● **WHAT THE EXERCISE ASKS**
Reproduce the part of the listing that opens with the line containing "Where should I click to: Click the Save" and closes with the line containing "coord(686,27)", requests included, offsetting every coordinate in the answers by adding 126. Leave the pictures out.

● **RECORDS FOR THE EXERCISE**
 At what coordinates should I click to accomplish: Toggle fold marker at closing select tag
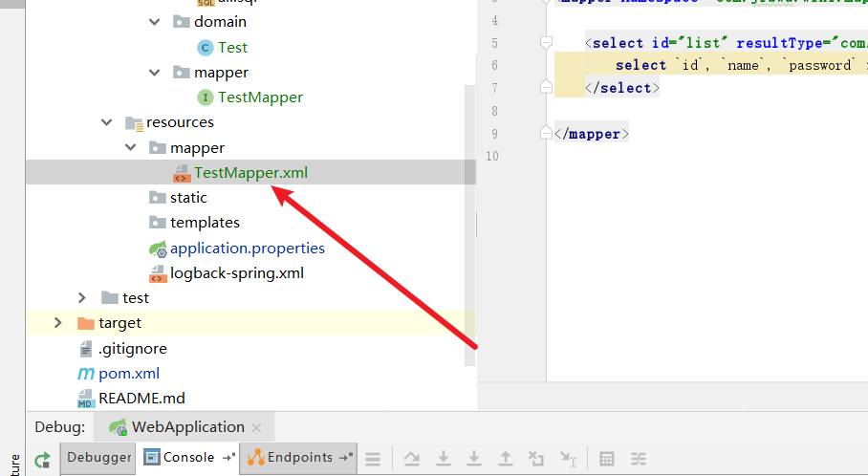(546, 87)
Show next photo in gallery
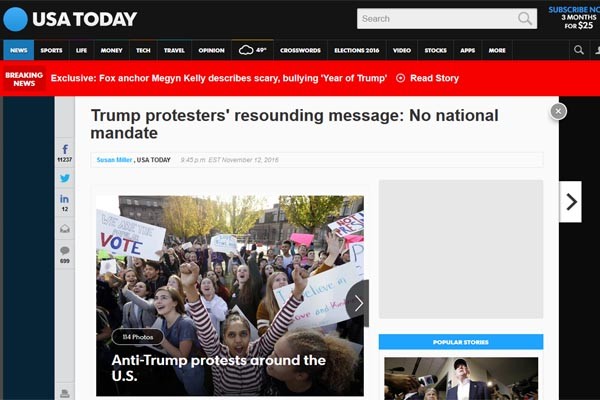600x400 pixels. 357,304
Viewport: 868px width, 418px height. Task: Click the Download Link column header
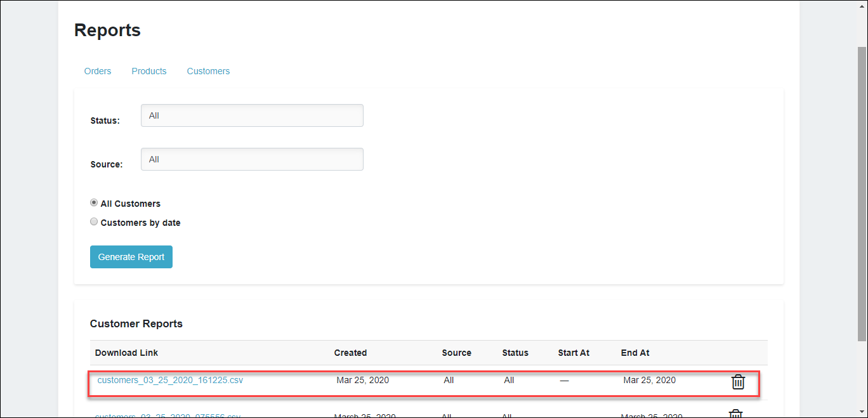point(126,353)
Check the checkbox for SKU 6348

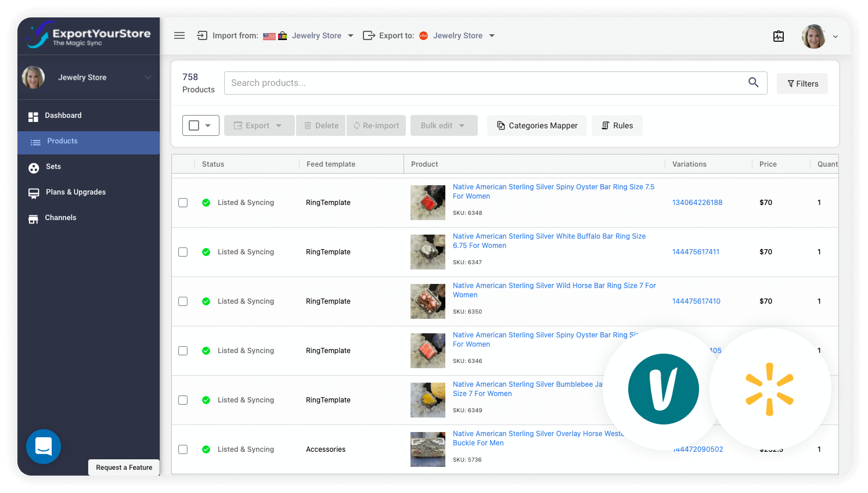click(x=183, y=202)
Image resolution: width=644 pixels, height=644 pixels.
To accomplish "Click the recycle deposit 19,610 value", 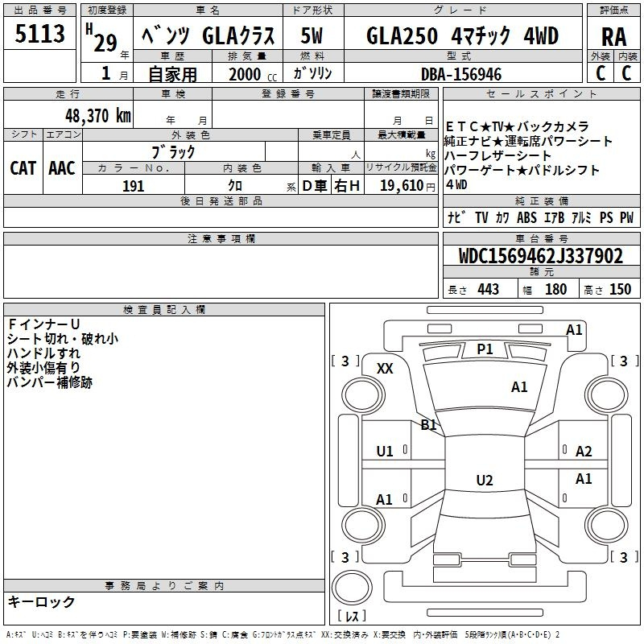I will [400, 186].
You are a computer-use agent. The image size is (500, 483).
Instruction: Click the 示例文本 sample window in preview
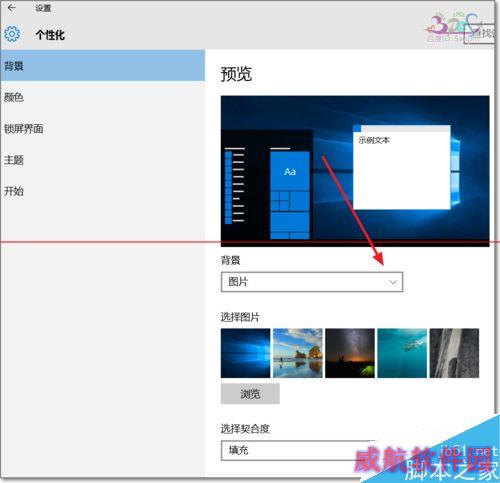[402, 167]
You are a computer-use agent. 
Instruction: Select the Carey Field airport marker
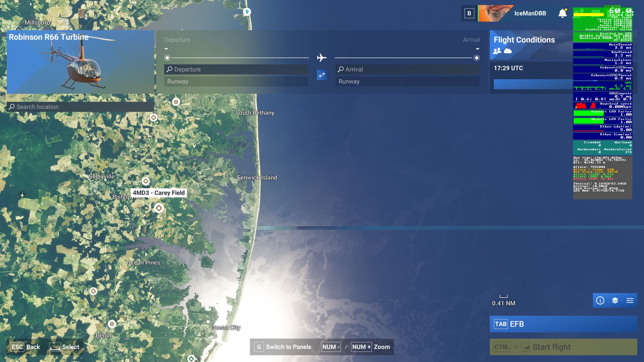pyautogui.click(x=159, y=208)
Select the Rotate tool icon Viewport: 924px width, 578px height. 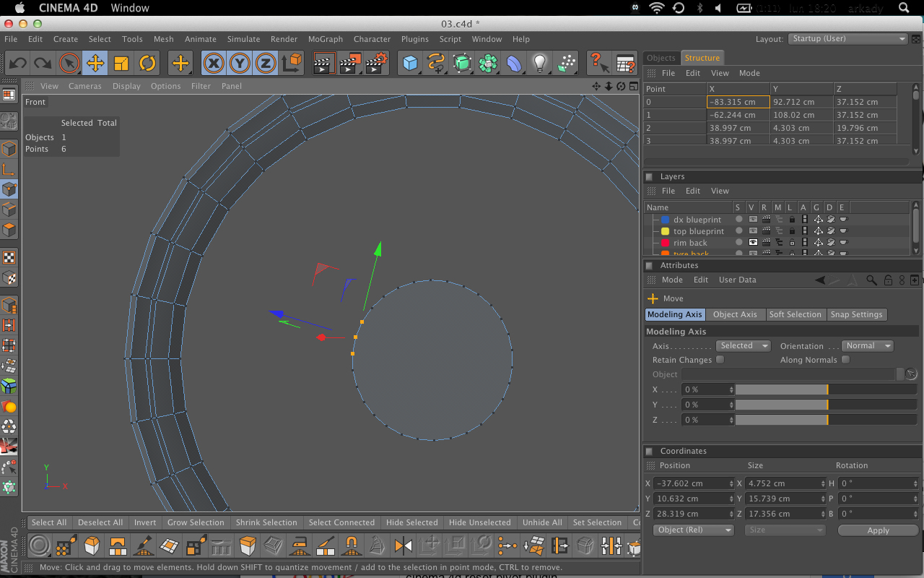point(147,64)
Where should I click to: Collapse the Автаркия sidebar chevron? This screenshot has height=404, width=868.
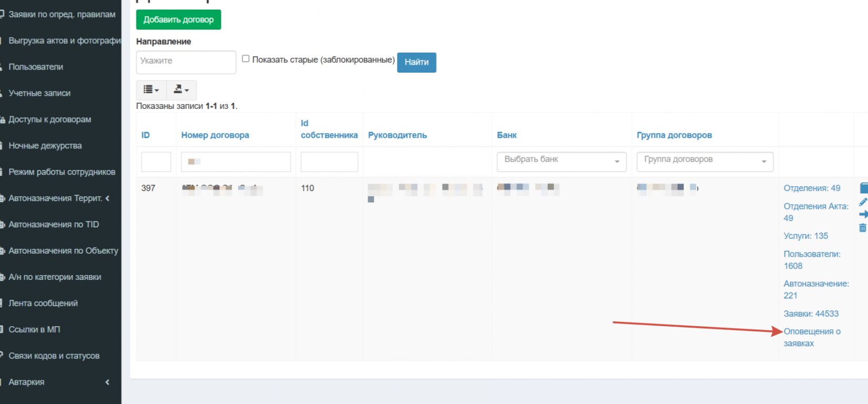coord(107,382)
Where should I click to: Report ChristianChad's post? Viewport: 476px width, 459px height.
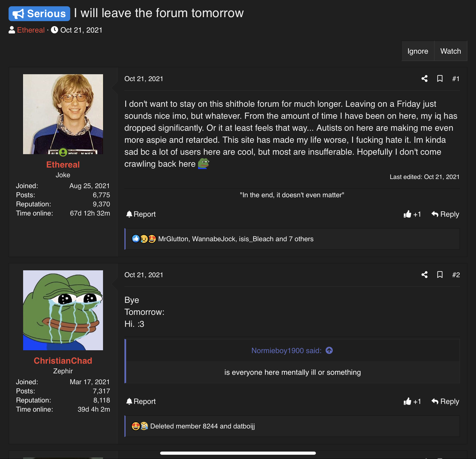coord(141,401)
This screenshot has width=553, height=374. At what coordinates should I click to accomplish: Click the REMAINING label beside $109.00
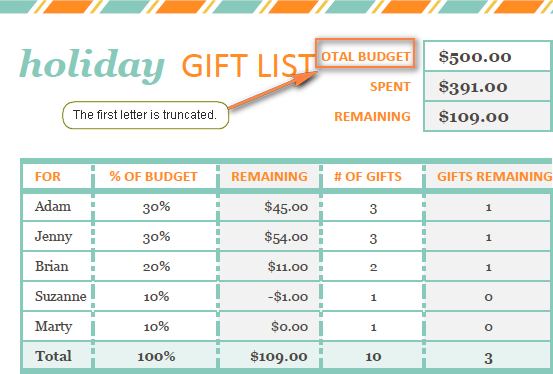372,116
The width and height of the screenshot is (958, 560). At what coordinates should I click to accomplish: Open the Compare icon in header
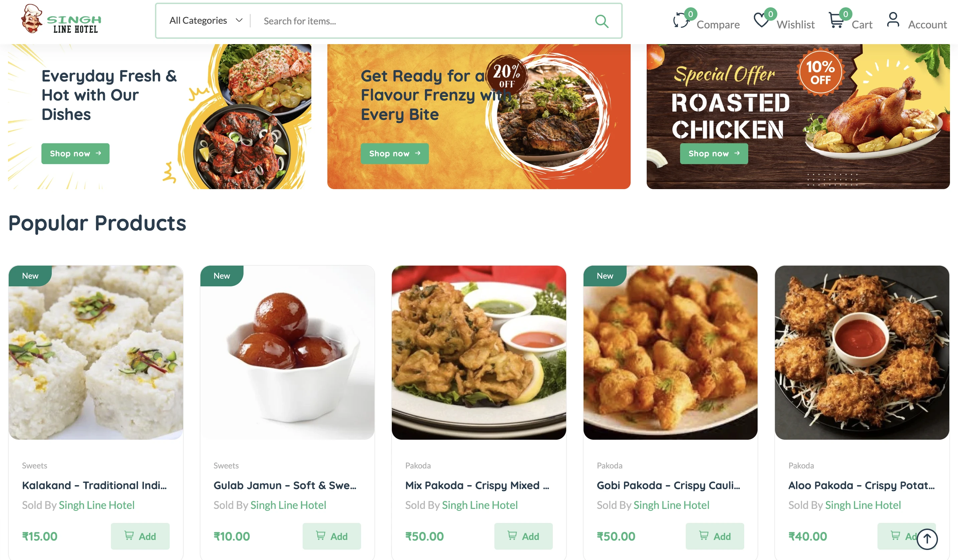tap(680, 20)
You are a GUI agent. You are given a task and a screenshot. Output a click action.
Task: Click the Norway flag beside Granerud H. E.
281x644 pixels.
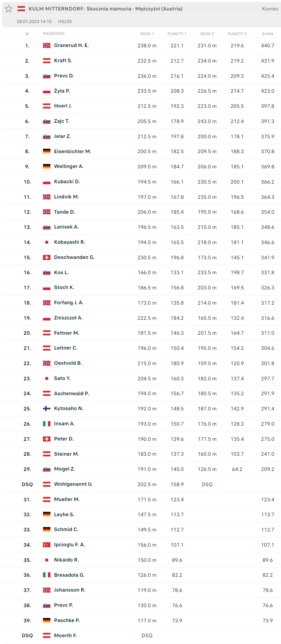[x=47, y=45]
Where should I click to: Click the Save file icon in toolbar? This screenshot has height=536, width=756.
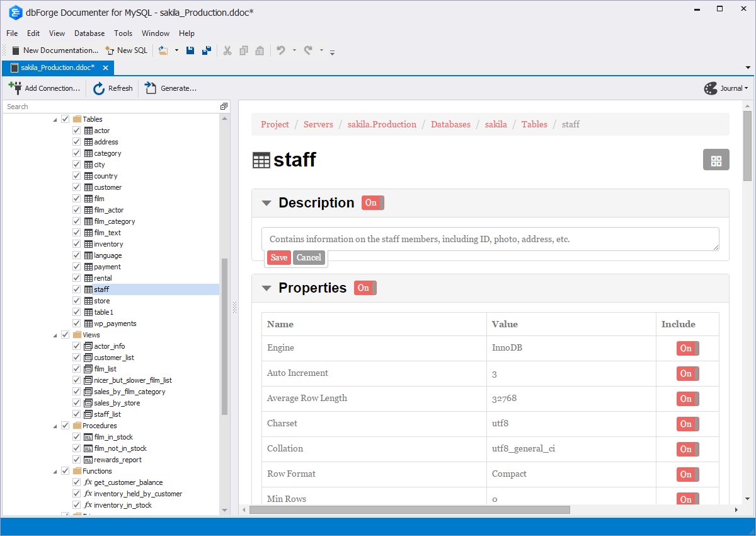click(190, 50)
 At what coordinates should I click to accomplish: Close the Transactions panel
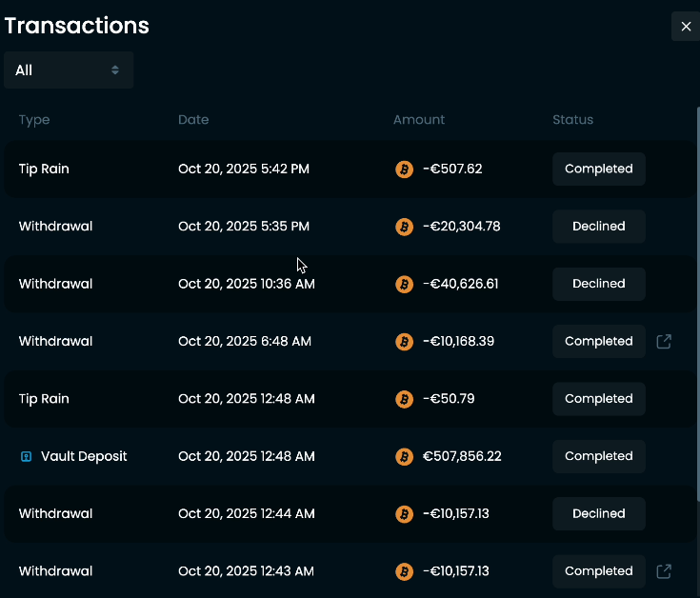coord(686,27)
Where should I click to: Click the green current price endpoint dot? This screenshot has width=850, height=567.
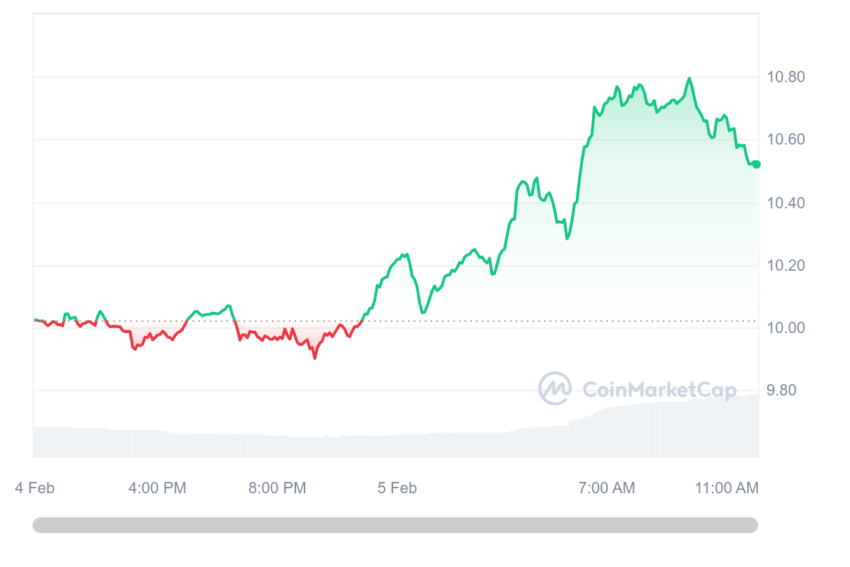click(x=756, y=164)
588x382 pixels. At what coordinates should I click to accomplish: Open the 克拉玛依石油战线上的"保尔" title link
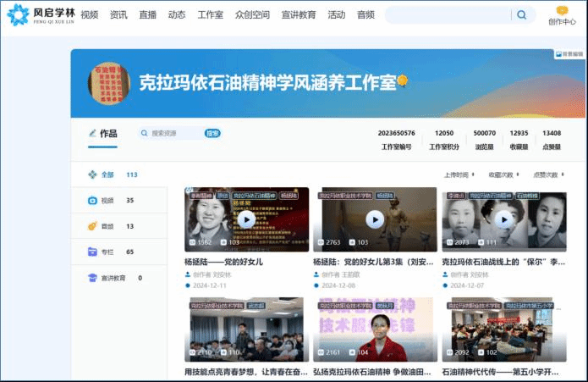503,262
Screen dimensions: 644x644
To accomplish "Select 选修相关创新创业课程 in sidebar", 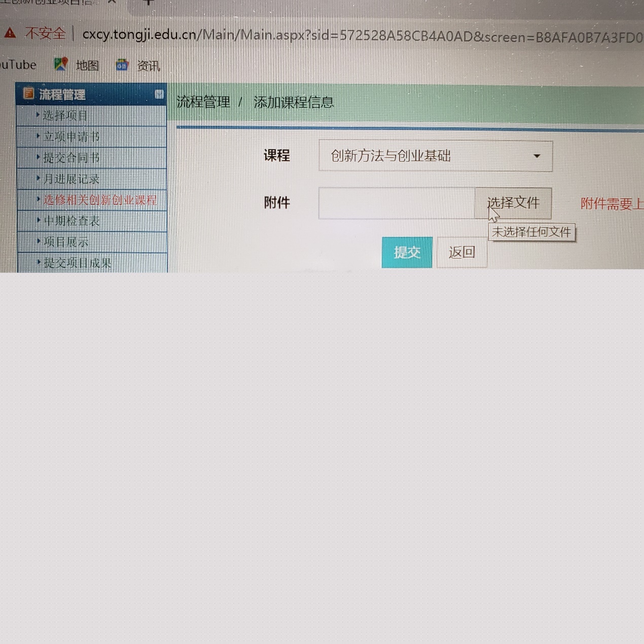I will [x=100, y=200].
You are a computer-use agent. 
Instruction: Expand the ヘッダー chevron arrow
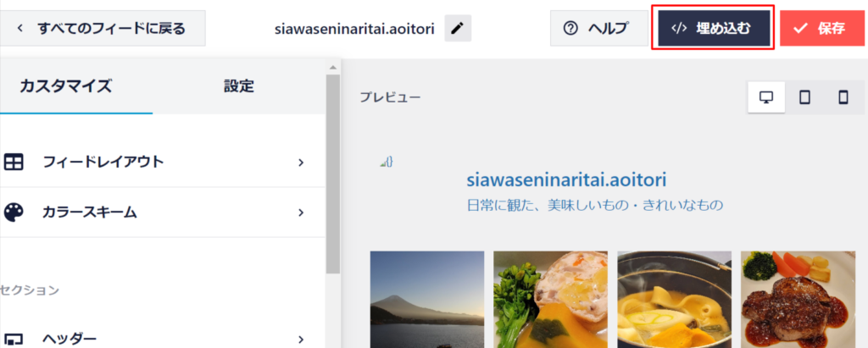coord(301,339)
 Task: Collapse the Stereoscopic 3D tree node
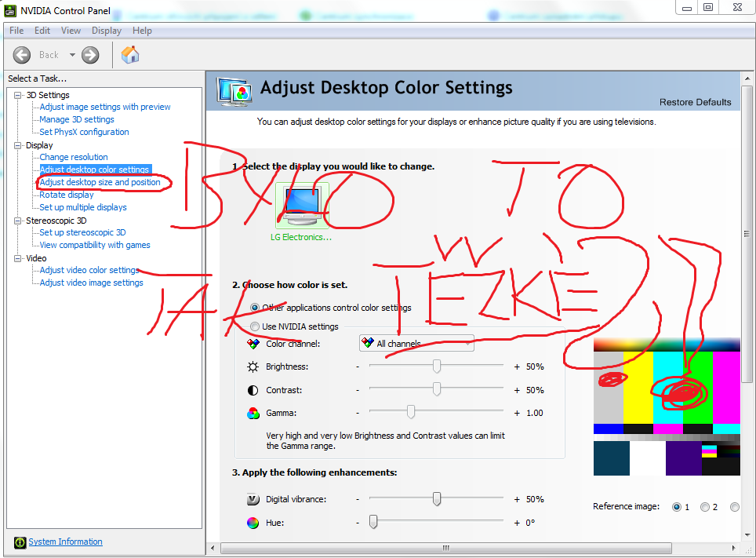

● **FINISHED ANSWER**
Where should I click to: Click the Save file icon in toolbar? This screenshot has height=536, width=756.
click(316, 176)
 At what coordinates should I click to accomplish: Close the Transactions panel
coord(812,153)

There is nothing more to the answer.